An inadequate national policy toward Medicare reimbursement for home dialysis is one of the longstanding problems hindering expansion of the life-saving treatment, says Thomas Golper, M.D., a professor of nephrology and hypertension at Vanderbilt University Medical Center and national authority in home dialysis programs.
“About 500,000 people in this country are on dialysis,” Golper says. “The most expensive way to treat these patients is to build a building, hire people and do dialysis in that building. Yet that is the system Medicare rewards in most regions.”
“The most expensive way to treat these patients is to build a building, hire people and do dialysis in that building.
Golper, who launched one of the largest home dialysis programs in the country at Vanderbilt, serves 135-150 patients on home dialysis at any given time. He has advocated for changes in Medicare policy to grant home dialysis equal and consistent coverage on a national basis.
Golper is also a dedicated educator, mentor and program builder, who has focused his efforts on encouraging national nursing and physician groups to train home dialysis caregivers, incorporating home dialysis into medical school curricula, and making skilled physicians available to the large dialysis corporations to improve expertise and quality of care.
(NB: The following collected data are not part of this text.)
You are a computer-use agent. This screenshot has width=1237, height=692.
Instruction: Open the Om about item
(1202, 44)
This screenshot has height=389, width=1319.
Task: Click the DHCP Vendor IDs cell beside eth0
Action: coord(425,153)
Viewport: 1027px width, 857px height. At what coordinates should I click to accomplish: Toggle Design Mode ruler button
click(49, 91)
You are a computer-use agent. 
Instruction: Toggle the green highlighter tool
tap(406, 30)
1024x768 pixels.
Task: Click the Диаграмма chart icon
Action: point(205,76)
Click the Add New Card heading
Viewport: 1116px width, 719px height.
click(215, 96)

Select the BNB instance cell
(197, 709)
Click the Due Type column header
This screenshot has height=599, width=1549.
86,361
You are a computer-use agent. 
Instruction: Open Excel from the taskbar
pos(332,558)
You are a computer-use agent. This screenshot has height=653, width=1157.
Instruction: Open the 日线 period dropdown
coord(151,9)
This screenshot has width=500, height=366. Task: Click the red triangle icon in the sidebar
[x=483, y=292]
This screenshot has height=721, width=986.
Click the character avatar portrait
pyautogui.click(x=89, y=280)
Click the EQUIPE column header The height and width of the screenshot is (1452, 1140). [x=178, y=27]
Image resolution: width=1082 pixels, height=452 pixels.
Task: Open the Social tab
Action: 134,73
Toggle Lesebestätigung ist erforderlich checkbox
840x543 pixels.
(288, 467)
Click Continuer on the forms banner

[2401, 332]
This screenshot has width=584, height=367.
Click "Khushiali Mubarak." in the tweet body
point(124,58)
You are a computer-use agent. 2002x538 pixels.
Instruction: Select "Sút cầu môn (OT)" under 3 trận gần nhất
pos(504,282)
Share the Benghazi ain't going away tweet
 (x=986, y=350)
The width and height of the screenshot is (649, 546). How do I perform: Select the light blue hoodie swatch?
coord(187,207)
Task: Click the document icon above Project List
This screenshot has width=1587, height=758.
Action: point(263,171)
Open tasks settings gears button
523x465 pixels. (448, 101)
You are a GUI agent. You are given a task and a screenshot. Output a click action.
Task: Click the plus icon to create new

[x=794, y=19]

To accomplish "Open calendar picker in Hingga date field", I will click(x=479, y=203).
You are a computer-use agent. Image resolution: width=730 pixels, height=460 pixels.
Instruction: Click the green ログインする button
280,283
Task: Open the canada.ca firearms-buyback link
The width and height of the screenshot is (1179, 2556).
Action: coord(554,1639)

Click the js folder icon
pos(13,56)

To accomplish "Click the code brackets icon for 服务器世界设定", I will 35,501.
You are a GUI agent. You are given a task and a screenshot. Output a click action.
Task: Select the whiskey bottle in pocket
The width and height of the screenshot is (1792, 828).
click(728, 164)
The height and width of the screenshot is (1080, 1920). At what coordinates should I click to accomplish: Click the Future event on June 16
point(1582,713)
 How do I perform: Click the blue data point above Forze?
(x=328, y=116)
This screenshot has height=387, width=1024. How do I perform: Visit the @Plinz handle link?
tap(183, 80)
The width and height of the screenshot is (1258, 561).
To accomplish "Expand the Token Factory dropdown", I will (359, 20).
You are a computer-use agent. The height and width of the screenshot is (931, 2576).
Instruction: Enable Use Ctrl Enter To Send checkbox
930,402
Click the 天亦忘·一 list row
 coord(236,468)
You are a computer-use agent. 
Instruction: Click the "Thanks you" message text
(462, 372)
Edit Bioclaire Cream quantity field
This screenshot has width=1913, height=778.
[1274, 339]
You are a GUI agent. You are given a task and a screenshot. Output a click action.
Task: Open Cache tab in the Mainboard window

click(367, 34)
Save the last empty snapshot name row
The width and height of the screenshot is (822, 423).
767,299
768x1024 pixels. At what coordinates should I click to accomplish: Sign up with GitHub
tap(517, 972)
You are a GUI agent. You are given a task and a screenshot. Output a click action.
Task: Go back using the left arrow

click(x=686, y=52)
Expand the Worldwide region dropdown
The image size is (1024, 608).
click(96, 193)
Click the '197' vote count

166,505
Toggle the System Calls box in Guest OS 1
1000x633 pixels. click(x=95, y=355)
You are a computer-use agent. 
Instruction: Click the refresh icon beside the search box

Barriers to Home Dialysis Availability
In terms of Medicare policy, Golper’s biggest vexation is the fact that the regional Medicare administration contractors (MACs) dictate how home dialysis is covered. “CMS headquarters punted on a national policy for home dialysis reimbursement, citing lack of evidence,” he says. As a result, the 12 regional MACS can have widely varying reimbursement schedules. Texas cut home dialysis benefits in 2017 while Palmetto, Golper’s home MAC for which he serves as Tennessee nephrology representative, offers broad coverage. “There are no regional population differences that indicate it shouldn’t be reimbursed consistently through a nationwide policy.”
A second barrier is a shortsighted focus on the higher cost of more frequent dialysis. While home dialysis averages five to six times per week versus three for institutional hemodialysis, this is far from the whole picture. Hospitalization expenses are lower for home dialysis patients, making total expenses $19,000 less per year on average. Studies show home dialysis patients are more satisfied with their treatment.
The third barrier is one Golper spends extraordinary energy working to break down: the shortage of nurses and physicians who are trained to work with patients on home dialysis. “Doctors won’t refer if they know there is a nursing problem,” Golper says. “Training professionals for home dialysis has not made the priority list for either the American Nephrology Nurses Association (ANNA) or the American Society of Nephrology (ASN), but that battle is far from over.”
Initiatives for Supporting the Home Option
Golper runs a program called Home Dialysis University. It is a three-day course offered five times a year for fellows and practicing physicians. “I train half to two-thirds of all the fellows in the country who learn this,” he says. At one time, nurses were enrolled in a similar program, but participation dwindled. He is entreating ANNA to support a revival. “I have said, you organize the room and the nursing credits and I’ll provide a venue and world class speakers.”
While hospital systems like Vanderbilt often own their home dialysis units, they contract with the large corporate dialysis providers to manage the services. Golper is launching an effort to make trained nephrologists available to consult physician staff at DaVita and Fresensius. “We get calls all the time from their people who have attended our courses, but we want to formalize this.” He plans to follow with nurse-to-nurse mentoring.
Hoping that the key to effecting change in national policy may be more evidence, Golper helped orchestrate a research group, the North American Research Consortium, that is pooling data for research. “We don’t have randomized studies to show that home dialysis outcomes are superior to in-center hemodialysis because you can’t tell patients this sick that they are assigned to this group or that group. They self-select, which degrades the science of the outcomes data.”
“The behavioral evidence is there: 4,000 people in this country are choosing to do this.”
Golper does not, however, intend to await further evidence to recruit and train the next generation of home dialysis caregivers. “If the patients didn’t think it was enough of a benefit, why would they do it? Given a choice between going to a dialysis clinic three times a week and doing it at home five or six, why would you do it more often if it didn’t benefit your lifestyle and help you feel better? The behavioral evidence is there: 4,000 people in this country are choosing to do this.”